Печатается по изданию: Литературное обозрение. М., 1983. № 2. С. 66–69.
Рецензия на состав избранных произведений Германа Броха
Нет никакого сомнения в том, что всякому рецензенту, перед которым лежит план предполагаемого издания «избранного» Германа Броха на русском языке, первым делом захочется приветствовать такое начинание. Такие слова в этом случае перестают быть формальной фразой, выражающей «просто» почтительное и «теплое» отношение рецензента к изданию, а значит много больше и должны пониматься буквально и со всем вложенным в них пафосом.
Действительно: у Германа Броха на русской почве — несчастная, фатальная судьба.

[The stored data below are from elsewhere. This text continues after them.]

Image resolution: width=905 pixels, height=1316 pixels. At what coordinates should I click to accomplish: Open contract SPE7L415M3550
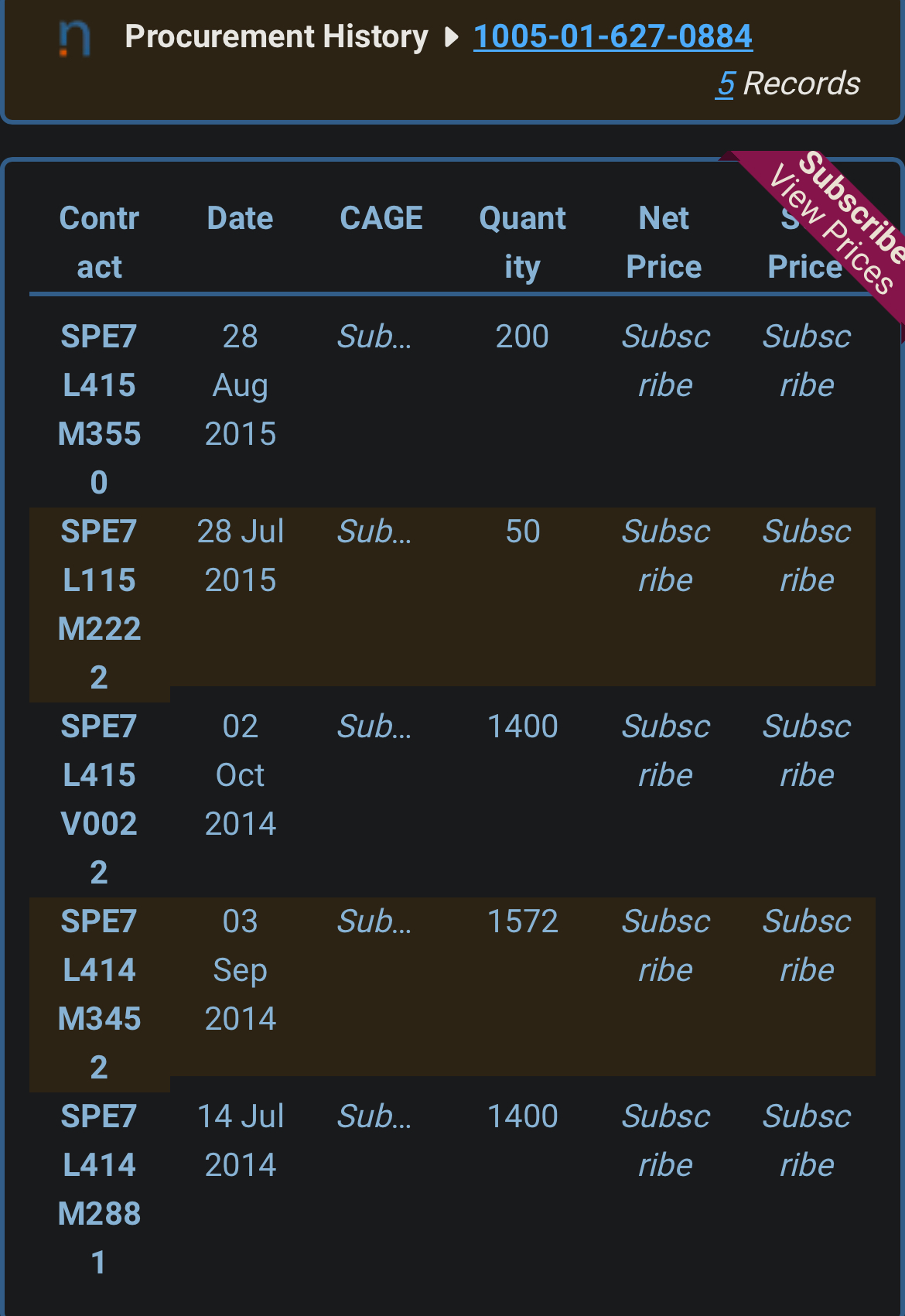99,409
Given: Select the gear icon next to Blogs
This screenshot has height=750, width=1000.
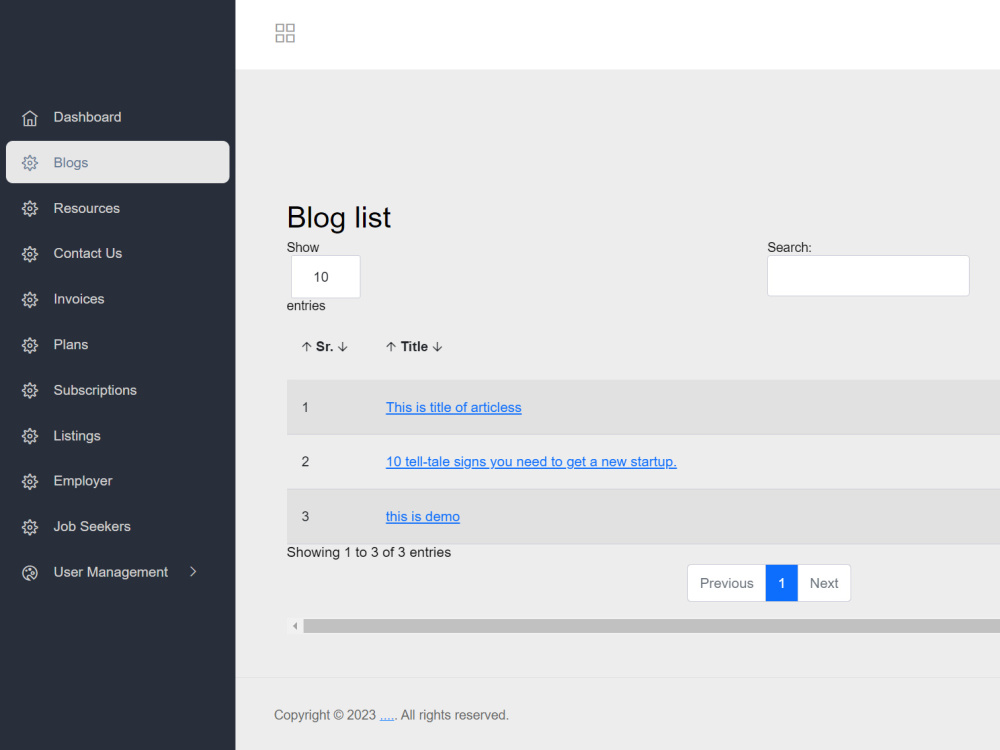Looking at the screenshot, I should 30,162.
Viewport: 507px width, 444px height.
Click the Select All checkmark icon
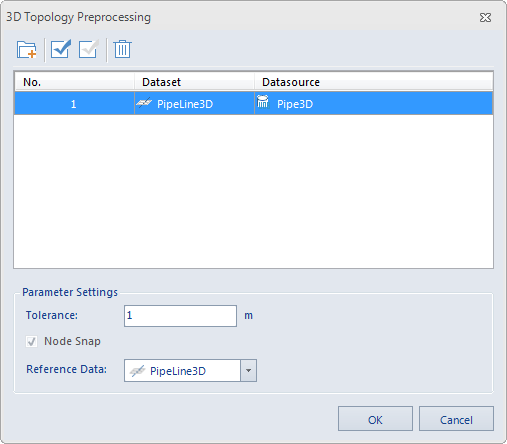coord(61,49)
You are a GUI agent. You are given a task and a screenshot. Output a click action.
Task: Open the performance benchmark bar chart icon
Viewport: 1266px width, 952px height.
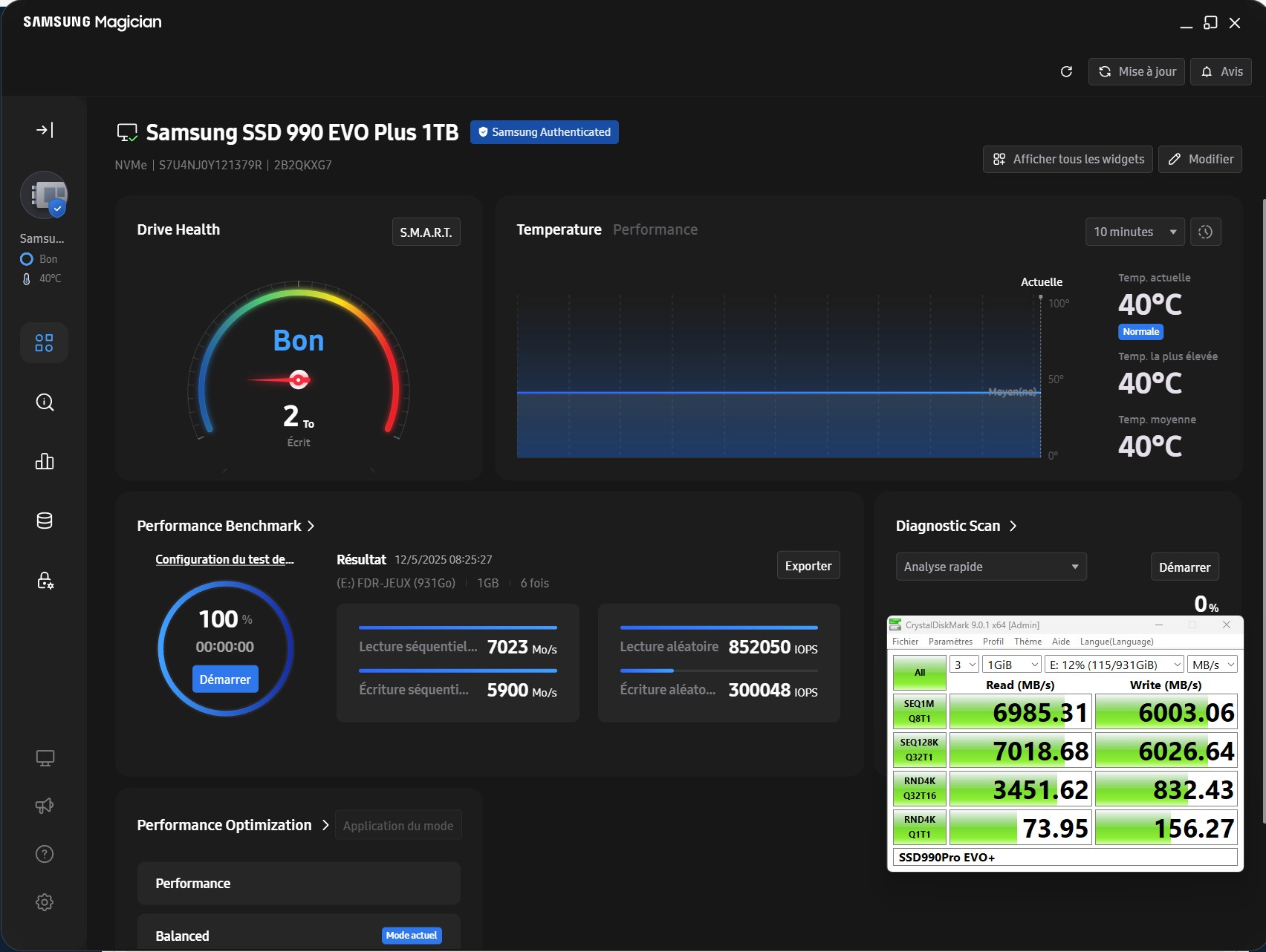pyautogui.click(x=45, y=461)
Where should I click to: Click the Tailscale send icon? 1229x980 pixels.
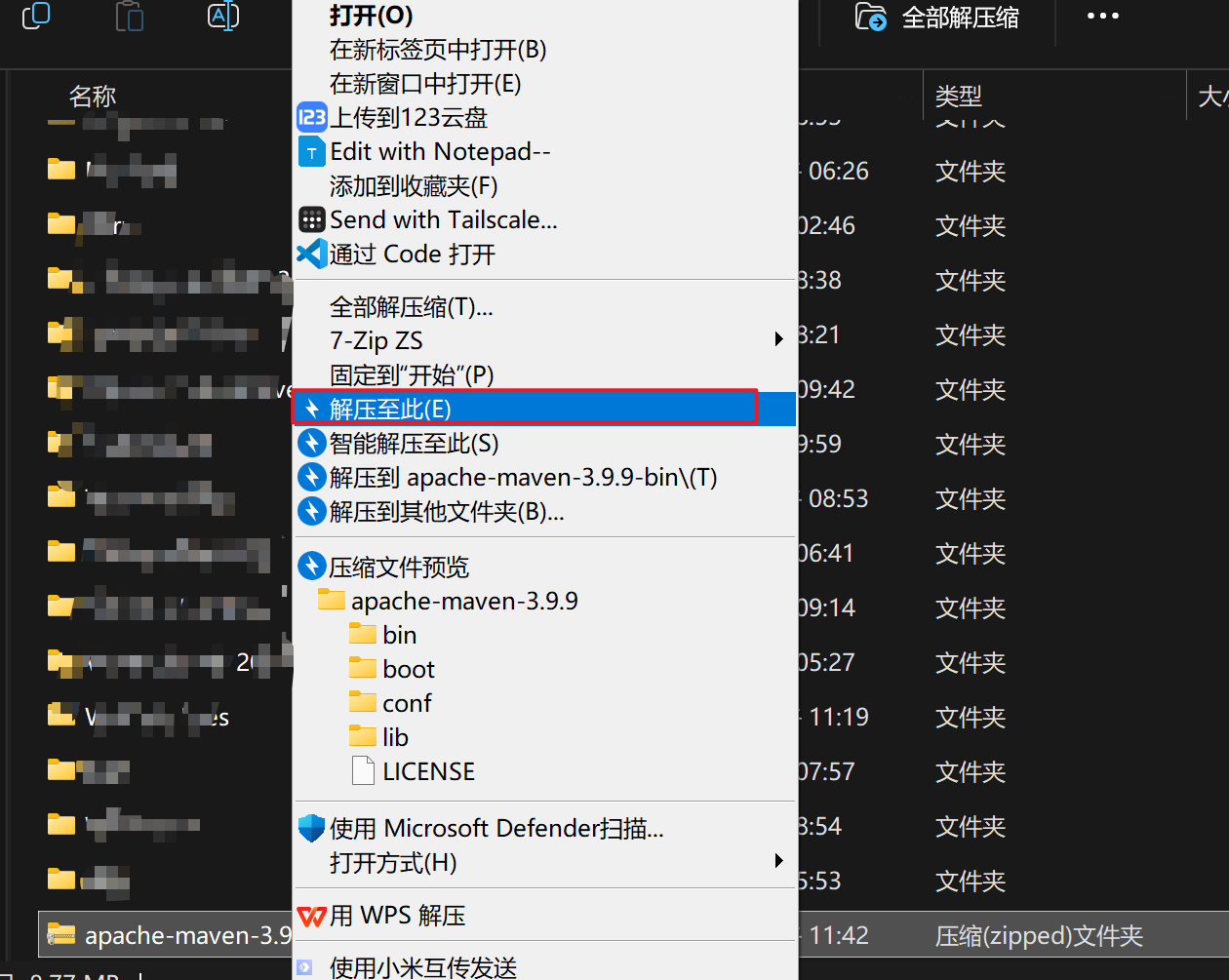(x=311, y=220)
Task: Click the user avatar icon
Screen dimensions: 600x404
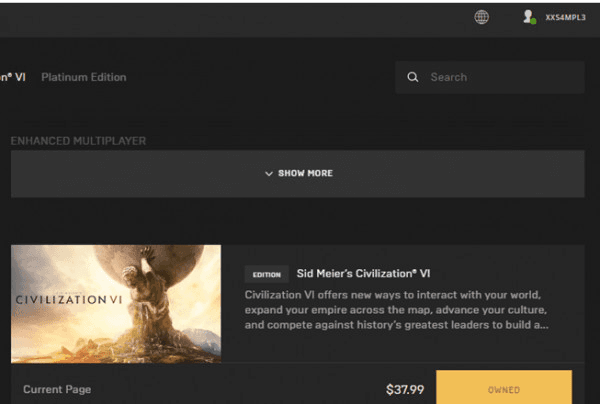Action: 528,17
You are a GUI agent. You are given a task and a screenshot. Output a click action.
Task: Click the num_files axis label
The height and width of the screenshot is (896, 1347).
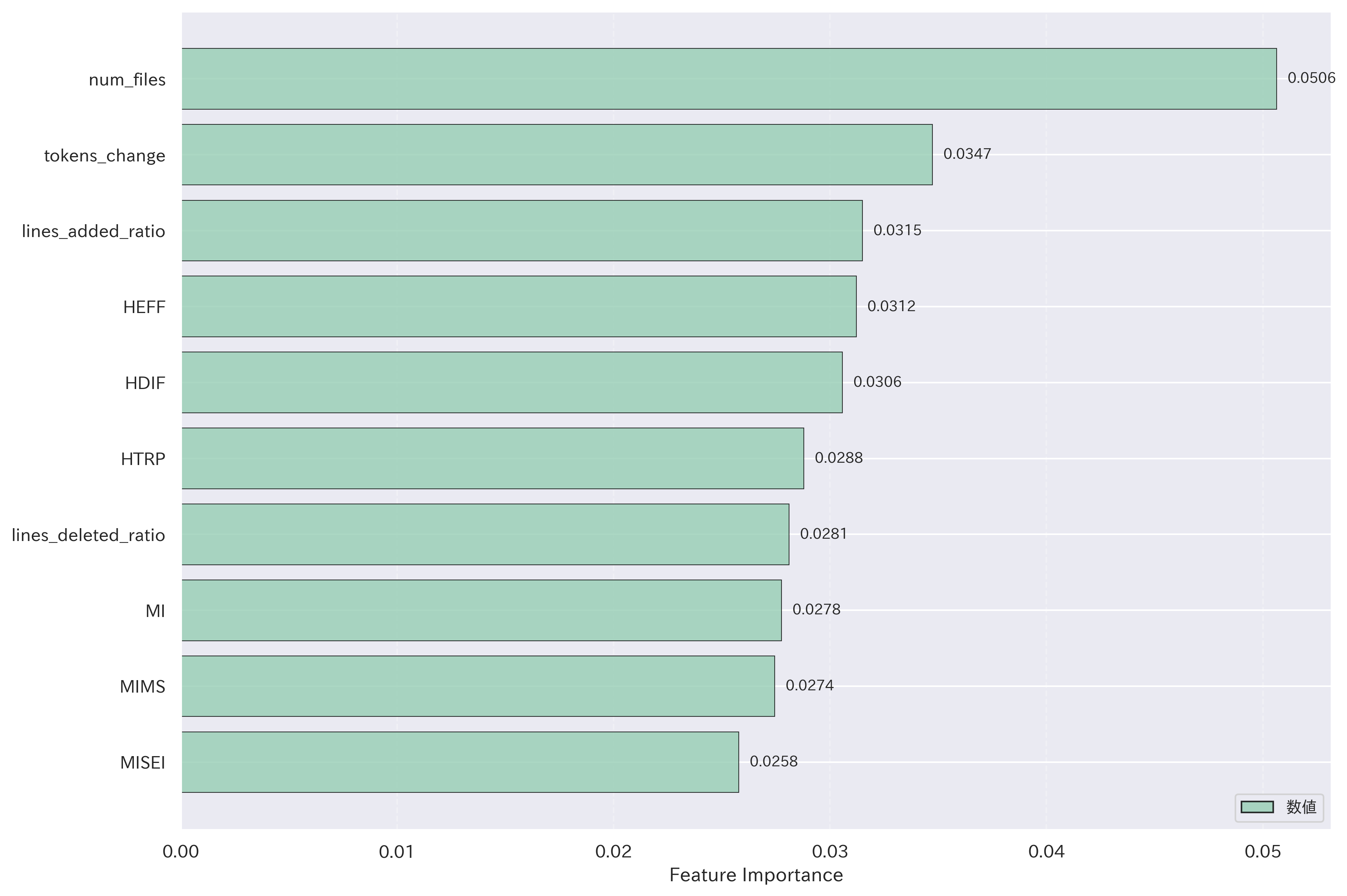[127, 80]
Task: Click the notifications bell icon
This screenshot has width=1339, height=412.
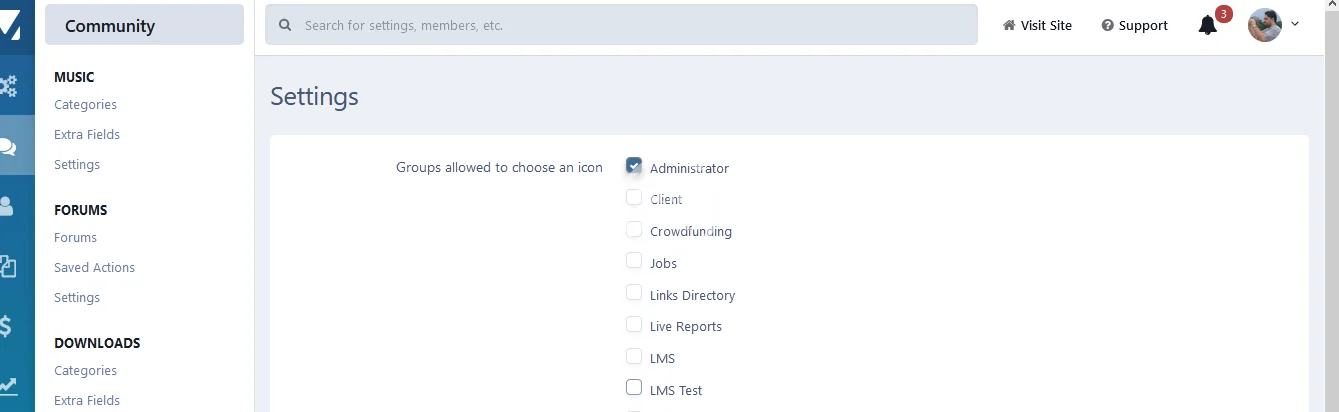Action: 1208,26
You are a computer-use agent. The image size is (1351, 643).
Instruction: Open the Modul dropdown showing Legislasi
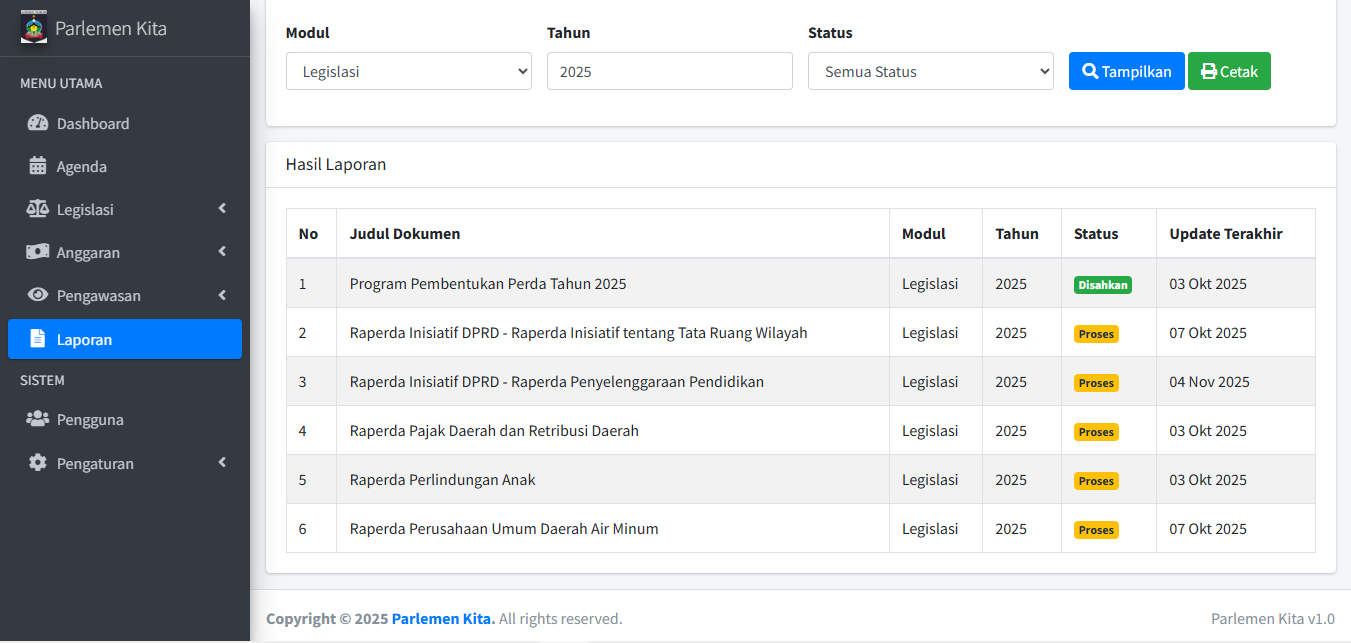(408, 71)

Ведь он по сути дела никогда не издавался по-русски, если не считать 2–3 переведенных в разное время рассказов, да сборника рассказов, выходящего в этом году в Ленинграде. Эта «непереведенность» Броха на русский язык и недоступность, даже неизвестность его широкому читателю у нас, совершенно непростительное, ничем не оправданное упущение.